┌─ Excerpt to read

- Rojas in 2025

Member of the Riksdag
- Incumbent
- Assumed office 26 September 2022
- Constituency: Skåne County Western
- In office 30 September 2002 – 10 November 2008
- Preceded by: Lars Leijonborg
- Succeeded by: Helena Bargholtz
- Constituency: Stockholm County

Ministry of the Cultures, the Arts and Patrimony of Chile
- In office 9 August 2018 – 13 August 2018
- President: Sebastián Piñera
- Preceded by: Alejandra Pérez Lecaros
- Succeeded by: Consuelo Valdés

Personal details
- Born: June 28, 1950 (age 76) Santiago, Chile
- Citizenship: Chile • Sweden
- Party: Liberals (since 2001)
- Other political affiliations: Revolutionary Left Movement (1967–1969) Moderates (1999–2001)
- Spouse: Mónica Mullor
- Children: 4
- Alma mater: University of Chile (B.A); Lund University (B.A) (Ph.D);
- Occupation: Economist • Writer • Politician

= Mauricio Rojas =

Chilean-Swedish politician (born 1950)

└─
┌─ Information provided

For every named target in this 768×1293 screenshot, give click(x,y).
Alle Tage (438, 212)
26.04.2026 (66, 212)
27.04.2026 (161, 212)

└─

- _What to work on_
Transcribe the passage of the Mauricio Rojas profile between "- Spouse: Mónica" and "politician (born 1950)", inclusive.

- _Result of the task_
- Spouse: Mónica Mullor
- Children: 4
- Alma mater: University of Chile (B.A); Lund University (B.A) (Ph.D);
- Occupation: Economist • Writer • Politician

= Mauricio Rojas =

Chilean-Swedish politician (born 1950)